Project/Area Number |
23K04560
|
Research Category |
Grant-in-Aid for Scientific Research (C)
|
Allocation Type | Multi-year Fund |
Section | 一般 |
Review Section |
Basic Section 28050:Nano/micro-systems-related
|
Research Institution | Azabu University |
Principal Investigator |
三澤 宣雄 麻布大学, 獣医学部, 講師 (70442530)
|
Project Period (FY) |
2023-04-01 – 2026-03-31
|
Project Status |
Granted (Fiscal Year 2023)
|
Budget Amount *help |
¥4,550,000 (Direct Cost: ¥3,500,000、Indirect Cost: ¥1,050,000)

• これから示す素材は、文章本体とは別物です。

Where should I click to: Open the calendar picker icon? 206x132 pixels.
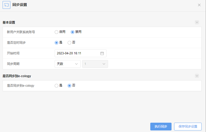pyautogui.click(x=102, y=53)
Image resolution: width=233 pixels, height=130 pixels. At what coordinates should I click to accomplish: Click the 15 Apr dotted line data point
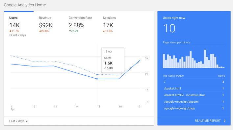coord(97,74)
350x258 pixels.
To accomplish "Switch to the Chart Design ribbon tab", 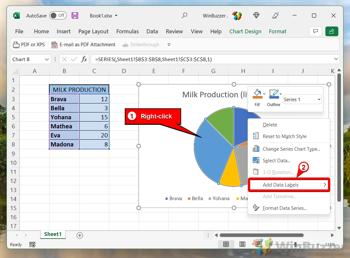I will [x=245, y=31].
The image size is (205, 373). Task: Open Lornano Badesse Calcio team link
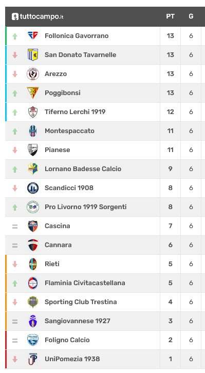coord(83,169)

Fiscal Year 2025: ¥1,170,000 (Direct Cost: ¥900,000、Indirect Cost: ¥270,000)
Fiscal Year 2024: ¥1,820,000 (Direct Cost: ¥1,400,000、Indirect Cost: ¥420,000)

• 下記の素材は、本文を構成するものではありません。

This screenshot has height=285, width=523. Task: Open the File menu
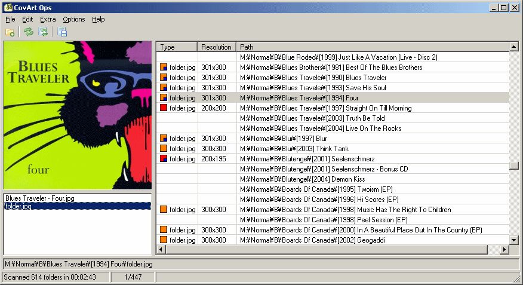click(10, 19)
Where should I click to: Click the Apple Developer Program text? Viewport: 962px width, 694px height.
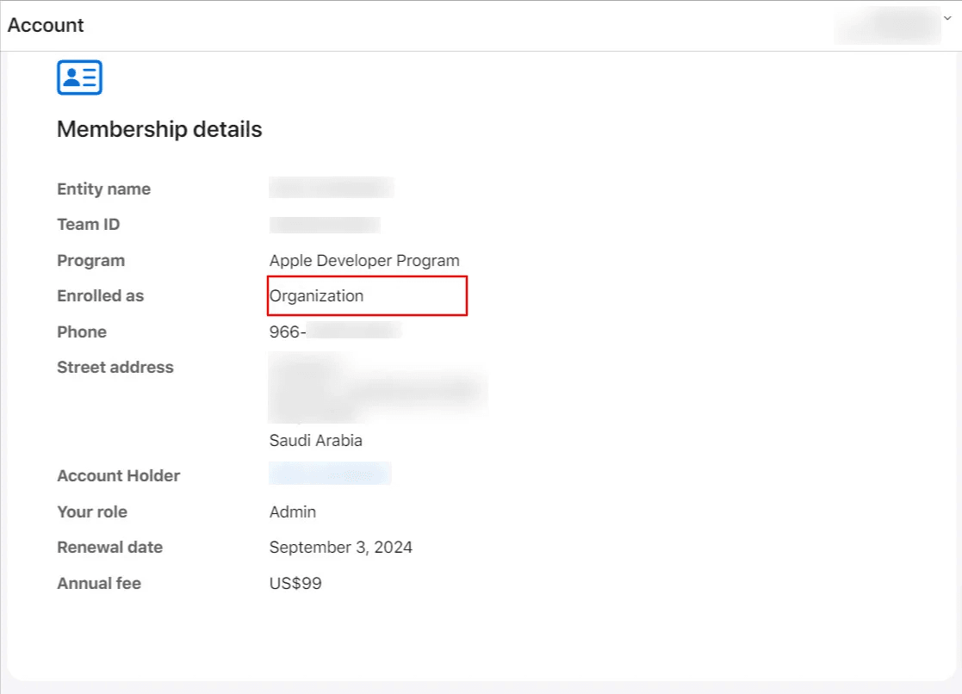(x=364, y=260)
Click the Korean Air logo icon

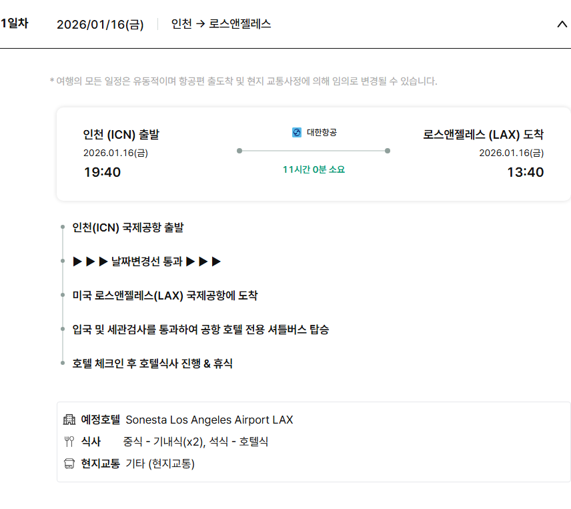click(297, 133)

Fiscal Year 2023: ¥1,560,000 (Direct Cost: ¥1,200,000、Indirect Cost: ¥360,000)
|
Keywords | 匂いセンサ / 脂質二重膜 / 嗅覚受容体 / 長頭犬種 |
Outline of Research at the Start |
本研究では電気計測用に作製したチップ内で嗅覚受容体の生合成を再現するとともに、匂い分子を高効率で取り込めるように犬の鼻腔を模した構造をチップと融合して匂い検出の高感度化を狙う。犬と同様もしくはそれ以上の匂いへの敏感さが達成できれば、これまでの匂いセンサでは実現されていない「匂い源探索」や「微量な匂い成分の感知・識別」など、新たな匂いセンシング応用への展開が期待できる。
|
Outline of Annual Research Achievements |
本研究は人工生体膜の電位計測用に作製した微小チャンバー内での嗅覚受容体の再構成および匂い物質検出の高感度化を最終目的として、2023年度は脂質膜形成のためのデバイス作製と電位計測準備に注力した。 はじめに計測用デバイスとしてテフロン製のチャンバーを試作し、横穴が設けられた2つのチャンバーが細孔を有する1枚のシートを挟み込むデザインとした。当初は鉛直方向上下に生体膜内外を模したcis-trans領域を設ける計画であったが、脂質膜形成の際に液量やチャンバー形状が等しい二領域間に脂質膜を設ける方が安定した膜になると判断し、上記のデザインとした。脂質膜の支持体となる細孔を有するシートを様々な材料で検討した結果、溶液のろ過操作に用いられるフィルターが有効であることを見出し、一定の処理を施すことで当該フィルターを介して導通が取れることを確認した。 2023年度の後半からは市販品として入手可能な膜タンパク質を用いて形成脂質膜が二分子膜であることの確認に入る計画であったが、前述の細孔を有する膜材料の選定とその処理方法の探索に時間を要したことと、膜電位計測用の小型増幅器の調達が遅れたことから研究進捗は前述の段階にとどまっている。また、ミネラルオイルを介した揮発性有機分子の水溶液への溶け込み量の評価も並行して行う予定であったが、前述と同様の理由から未着手である。しかしながら、これまでになく簡便に脂質膜の支持体を設定できる可能性を見出したことで、液-液界面で形成される脂質二重膜の実験加速が今後、期待できる。
|
Current Status of Research Progress |
Current Status of Research Progress
3: Progress in research has been slightly delayed.
Reason
2023年度の目標は「脂質膜形成デバイスの作製と膜タンパク質再構成系の試行」であり、デバイス作製についてはほぼ達成できたが、脂質膜-膜タンパク質の再構成系の実験までは至っていないため。また、匂い物質の溶け込み評価実験や雰囲気ガスの取り込み機構の検討は未着手に終わり、当初の計画よりも進捗がやや遅れていると判断した。
|
Strategy for Future Research Activity |
形成した脂質膜が二分子性の膜であることを市販の膜タンパク質を用いて最優先で確認し、学会等での対外発表に臨む計画である。また、2024年度後半では電位計測チャンバー内での嗅覚受容体の無細胞発現に着手したい。発現させる嗅覚受容体は当初の計画通り、昆虫の化学受容体を想定している。しかしながら、進捗が芳しくない場合は計測チャンバーとは独立した系で脂質小胞共存下での無細胞発現系を試行し、脂質二重膜形成後の電位計測チャンバー内の溶液に添加する方針を取る。